Ursula Erb liest im Alten Schlachthof „Ein deutsches Leben“
(ra) Vielen Menschen ist es vermutlich schon mal so gegangen – man erlebt das eine oder andere und stellt erst im Nachhinein fest, dass man ein kleiner Teil der Weltgeschichte geworden ist. Was aber, wenn das Erlebte Teil eines der größten Verbrechen der Menschheit gewesen ist. Ist es möglich, dass die Erkenntnis erst im Nachhinein reift? Kann man wirklich nicht mitbekommen haben, was um einen herum los war? Und hätte man nicht handeln müssen? Oder sich verweigern?

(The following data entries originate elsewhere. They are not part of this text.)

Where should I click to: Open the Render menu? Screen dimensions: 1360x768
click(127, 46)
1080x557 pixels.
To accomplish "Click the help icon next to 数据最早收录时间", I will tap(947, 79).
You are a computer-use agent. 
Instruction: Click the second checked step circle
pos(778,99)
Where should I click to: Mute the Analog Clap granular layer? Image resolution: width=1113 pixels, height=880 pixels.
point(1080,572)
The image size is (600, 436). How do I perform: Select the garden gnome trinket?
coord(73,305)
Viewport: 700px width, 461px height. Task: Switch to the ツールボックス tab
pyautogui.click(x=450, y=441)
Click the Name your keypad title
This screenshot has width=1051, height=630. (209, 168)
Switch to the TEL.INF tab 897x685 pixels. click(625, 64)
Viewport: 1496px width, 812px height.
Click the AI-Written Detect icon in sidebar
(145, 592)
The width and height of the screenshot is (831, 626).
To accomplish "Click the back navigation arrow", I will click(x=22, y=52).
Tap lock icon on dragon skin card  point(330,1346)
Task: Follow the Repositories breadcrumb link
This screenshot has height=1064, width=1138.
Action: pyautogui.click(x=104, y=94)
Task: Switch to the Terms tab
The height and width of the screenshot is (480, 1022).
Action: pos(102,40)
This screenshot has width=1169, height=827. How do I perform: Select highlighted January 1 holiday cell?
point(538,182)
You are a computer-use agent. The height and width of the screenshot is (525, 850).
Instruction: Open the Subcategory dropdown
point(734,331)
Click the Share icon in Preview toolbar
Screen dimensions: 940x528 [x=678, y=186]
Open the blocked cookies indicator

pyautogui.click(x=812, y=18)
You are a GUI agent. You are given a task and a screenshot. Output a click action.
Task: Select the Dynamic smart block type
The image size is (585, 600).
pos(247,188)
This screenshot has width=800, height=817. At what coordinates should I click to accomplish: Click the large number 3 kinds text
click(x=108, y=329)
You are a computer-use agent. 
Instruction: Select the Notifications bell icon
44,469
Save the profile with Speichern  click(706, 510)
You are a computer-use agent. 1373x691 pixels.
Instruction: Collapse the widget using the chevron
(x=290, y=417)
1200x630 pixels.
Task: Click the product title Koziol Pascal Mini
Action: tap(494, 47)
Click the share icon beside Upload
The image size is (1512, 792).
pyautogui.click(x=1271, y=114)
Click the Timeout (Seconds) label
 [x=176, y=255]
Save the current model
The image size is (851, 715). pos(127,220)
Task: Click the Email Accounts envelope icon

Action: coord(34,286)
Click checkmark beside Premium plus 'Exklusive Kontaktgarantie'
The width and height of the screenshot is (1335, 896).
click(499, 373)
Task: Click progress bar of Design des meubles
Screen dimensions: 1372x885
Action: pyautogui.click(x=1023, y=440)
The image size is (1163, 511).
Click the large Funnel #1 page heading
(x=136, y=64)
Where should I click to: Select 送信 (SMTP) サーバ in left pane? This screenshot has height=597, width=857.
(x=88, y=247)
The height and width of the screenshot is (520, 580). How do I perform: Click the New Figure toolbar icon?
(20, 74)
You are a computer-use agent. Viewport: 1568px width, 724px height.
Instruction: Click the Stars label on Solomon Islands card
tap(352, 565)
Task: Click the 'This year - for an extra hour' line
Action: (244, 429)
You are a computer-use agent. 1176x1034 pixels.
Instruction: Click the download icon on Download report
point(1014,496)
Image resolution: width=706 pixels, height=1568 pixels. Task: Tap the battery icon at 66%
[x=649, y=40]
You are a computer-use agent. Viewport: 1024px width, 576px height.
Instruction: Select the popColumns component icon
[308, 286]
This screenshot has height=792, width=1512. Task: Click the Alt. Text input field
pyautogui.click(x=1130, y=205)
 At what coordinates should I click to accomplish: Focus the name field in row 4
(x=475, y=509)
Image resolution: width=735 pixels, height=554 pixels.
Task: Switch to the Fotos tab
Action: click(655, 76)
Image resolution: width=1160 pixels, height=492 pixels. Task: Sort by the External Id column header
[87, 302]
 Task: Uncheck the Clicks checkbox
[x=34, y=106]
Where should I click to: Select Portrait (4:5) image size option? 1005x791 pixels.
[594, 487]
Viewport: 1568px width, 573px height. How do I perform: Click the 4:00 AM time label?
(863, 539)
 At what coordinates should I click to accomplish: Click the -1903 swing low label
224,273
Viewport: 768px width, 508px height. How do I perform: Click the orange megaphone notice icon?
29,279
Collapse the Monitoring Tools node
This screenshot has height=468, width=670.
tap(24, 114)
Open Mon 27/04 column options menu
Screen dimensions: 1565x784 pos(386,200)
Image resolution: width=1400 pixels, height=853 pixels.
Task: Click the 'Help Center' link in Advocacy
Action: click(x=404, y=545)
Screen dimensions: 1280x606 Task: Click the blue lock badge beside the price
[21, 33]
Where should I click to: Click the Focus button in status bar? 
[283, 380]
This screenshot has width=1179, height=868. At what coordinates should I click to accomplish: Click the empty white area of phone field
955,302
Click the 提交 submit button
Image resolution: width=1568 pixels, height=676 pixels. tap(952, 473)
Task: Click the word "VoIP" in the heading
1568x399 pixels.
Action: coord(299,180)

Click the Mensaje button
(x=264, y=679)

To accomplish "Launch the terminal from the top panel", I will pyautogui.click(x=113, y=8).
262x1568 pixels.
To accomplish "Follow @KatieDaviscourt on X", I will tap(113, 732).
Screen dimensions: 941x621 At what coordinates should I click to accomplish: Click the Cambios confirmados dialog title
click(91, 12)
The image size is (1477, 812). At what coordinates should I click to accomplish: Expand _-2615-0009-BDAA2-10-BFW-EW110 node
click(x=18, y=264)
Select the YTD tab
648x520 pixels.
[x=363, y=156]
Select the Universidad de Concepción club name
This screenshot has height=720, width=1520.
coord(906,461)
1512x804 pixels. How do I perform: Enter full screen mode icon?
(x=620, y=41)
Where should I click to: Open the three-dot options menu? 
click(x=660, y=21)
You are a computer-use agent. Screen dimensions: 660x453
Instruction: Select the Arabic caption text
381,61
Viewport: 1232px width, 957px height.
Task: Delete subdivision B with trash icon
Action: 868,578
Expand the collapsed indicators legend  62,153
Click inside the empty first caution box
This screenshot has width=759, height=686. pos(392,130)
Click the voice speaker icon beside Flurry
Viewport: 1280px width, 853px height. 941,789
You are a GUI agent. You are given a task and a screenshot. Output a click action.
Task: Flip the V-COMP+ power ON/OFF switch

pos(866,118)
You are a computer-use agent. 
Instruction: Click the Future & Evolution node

Mit diesen Fragen beschäftigen sich seit dem Ende des zweiten Weltkriegs Viele, die „dabei waren“. Eine davon war die Sekretärin Brunhilde Pomsel. Ihre Lebensgeschichte, „Ein deutsches Leben“, liest Kammerschauspielerin Ursula Erb am 13. Dezember im AnStattTheater im Alten Schlachthof.
Als über Hundertjährige erzählt Brunhilde Pomsel zum ersten Mal aus ihrem Leben. Sie wurde 1911 in Berlin geboren, Wilhelm II. war Kaiser, die Familie gehörte der Mittelschicht an. Ein ganz normales deutsches Leben. Eigentlich wollte sie Opernsängerin werden, aber ihre Eltern hielten nicht viel davon. Nach der Schule wurde sie Sekretärin und fand nach einigen Anstellungen in verschiedenen Firmen eine Stelle in der Abteilung Zeitfunk der Reichs-Rundfunkgesellschaft. Dafür musste sie in die NSPAP eintreten, auch wenn sie eigentlich politisch völlig uninteressiert war. Ab 1942 arbeitete sie als Sekretärin im Joseph Goebbels‘ Ministerium für Volksaufklärung und Propaganda. Anders als Hitlers Sekretärin Traudl Junge war Brunhilde Pomsel niemals im Zentrum der Macht. Sie war ein kleines Rädchen im Getriebe und nahm Krieg und Diktatur von einem Randplatz aus wahr. Ihr Blick auf diese Zeit ist der Blick vieler ihrer Zeitgenossen, die Teil des Systems waren. Eine Mitläuferin, die aber über eine ausgezeichnete Beobachtungsgabe verfügte.
Der britische Dramatiker Christopher Hampton bearbeitete Brunhilde Pomsels Geschichte 2019 für die Bühne zu einem Monolog, der den Zuschauer und -hörer durch seine Unmittelbarkeit Teil werden lässt an ihrem Leben in einer aus den Fugen geratenen Welt, und der uns auch heute noch die Frage stellt: Was hätte ich getan?
Die Lesung ist im Alten Schlachthof in Straubing nur am 13. Dezember um 19.30 Uhr zu hören. Karten gibt es beim Amt für Tourismus, Telefon 09421/94469199, und an der Abendkasse ab einer Stunde vor der Vorstellung zu kaufen. Es gilt der Straubing-Pass. Weitere Informationen und Bestellungen gegen Rechnungsversand unter www.theater-am-hagen.de und www.landestheater-niederbayern.de.